TEXTE FOURNI:
○ ○ ○ ○ ○ ○ ○
Dans la dynamique de ce Sommet, 37 chefs d’état-major d’armée (ou leur représentant) se réunissent le 11 mars 2025 à l’Ecole militaire de Paris. Ordre du jour : les garanties de sécurité à offrir à l’Ukraine pour permettre une paix durable, à commencer par encourager le maintien d’une armée ukrainienne forte. « Les chefs d’état-major ont convenus de partager ces options avec leurs autorités politiques pour, dès le 15 mars prochain, à l’occasion de la visioconférence organisée par le Royaume-Uni, lancer la planification du dispositif choisi entre les armées de pays volontaires ».
Ce même jour du 11 mars, une nouvelle rencontre destinée à remettre les pendules à l’heure a lieu à Djedda entre les conseillers de Zelenskyi et les émissaires américains pour avancer sur les conditions d’une trêve. Objectif, faire accepter par les deux belligérants la mise en place d’un cessez-le-feu provisoire immédiat de 30 jours, sous réserve de l’acceptation de la Fédération de Russie. Ici c’est du sérieux à indiqué le conseiller de la Maison Blanche Marco Rubio à l’issue de la rencontre, se félicitant de l’accord des Ukrainiens . « On n’est pas à la TV » a-t-il conclu. Une pique ironique rattrappant la perversité malveillante régnant dans le Bureau ovale dont tout le monde se rappelle le caractère clownesque de téléréalité.
Mais après ce réchauffement venu au milieu du désert d’Arabie, un coup de froid survient, venu de Moscou. Poutine marque sa quasi hostilité au projet d’accord entre l’administration de Washington et Kyiv et refuse la stratégie de l’apaisement souhaitée par Zelenskyi et l’UE. Le chef du Kremlin veut retarder la paix aussi longtemps que possible. De son côté, l’Europe ne veut pas attendre le bon vouloir de la Russie. Moscou doit s’asseoir à la table des négociations. C’est le moment d’accepter un cessez le feu, insiste le premier ministre britannique Keir Starmer.
○ ○ ○ ○ ○ ○ ○
DONNÉES FOURNIES:
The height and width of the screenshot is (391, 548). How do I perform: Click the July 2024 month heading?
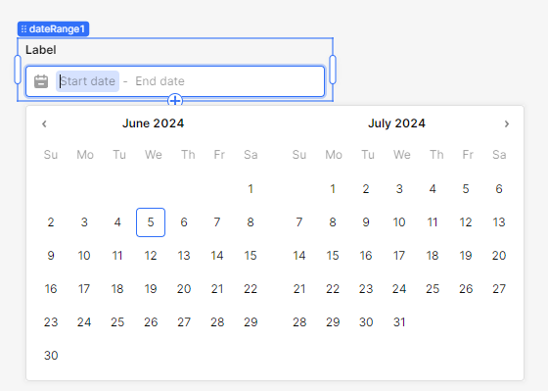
○ ○ ○ ○ ○ ○ ○
CONSIGNE:
Prolongez le texte sur les négociations de paix pour l'Ukraine à partir de sa dernière phrase. Les données n'ont aucun lien avec le texte.

RÉPONSE ATTENDUE:
3. La complicité américano-russe
Phénomène inédit depuis la fin de la derniere guerre mondiale, cet ensemble d’évènements, ces croc-en-jambes, ces chantages, expriment un changement complet et rapide de la géographie diplomatique internationale. Ils traduisent un basculement total de nos sociétés et le renversement spectaculaire des alliances. Le monde des Frontières et des Empires est de retour avec une plongée de plus d’un siècle en arrière. Nous sommes rattrapés par l’esprit tribal des autocraties sans considération pour l’intérêt des nations. Ils marquent à l’évidence l’alignement des Américains sur le logiciel du Kremlin et la perspective inquiétante d’un arrêt de l’Alliance Atlantique. En s’adaptant aux oscillations brutales des idéologies, la versatilité du président US s’accorde de façon inédite à la radicalité du plus vieil ennemi de l’Amérique. Sur le chaine CNN, l’idéologue russe Alexandre Douguine explique que Poutine a enseigné à Trump comment mettre en cause le statu quo, les idées reçues, les principes totalitaires du mondialisme à la russe. « Poutine et Trump coïncident dans leur point de vue selon lequel l’ordre mondial doit reposer sur les grandes puissances et non sur le mondialisme libéral ».
A quelques exceptions près, de nombreux membres du Parti républicain opèrent également leur mutation vers la ligne pro-Russe. Les commentateurs politiques sont unanimes: Donald Trump est passé à l’Est ! Il a d’ores et déjà rejoint la cour des autocrates dont il admire la force. Bref, Trump qui s’est pratiquement autoproclamé « médiateur » entre l’Ukraine et la Russie, a choisi son camp. Il est dès lors mal placé pour prétendre stopper la guerre et rêver d’un prix Nobel. Son entente avec la Russie c’est contre l’Europe.
La normalisation des relations entre les deux autocrates est à l’ordre du jour. C’est la première fois dans l’histoire diplomatique qu’un état, l’Ukraine, est quasiment sommé de donner un mandat d’arbitre à un autre état, les USA, pour négocier, avec un tiers : la Russie. La complicité des deux puissances se traduit de façon inédite. Les services de renseignement CIA et FSB semblent décidés à unir leurs informations secrètes et travailler ensemble. Trump est celui qui a mis fin aux cyberattaques américaines contre la Russie, rendant les États-Unis vulnérables aux hackers russes. Les journalistes évoqueront-il bientôt dans leurs bulletins de guerre les avancées des forces russo-américaines contre les positions ukrainiennes et les pôles de sécurité européens ?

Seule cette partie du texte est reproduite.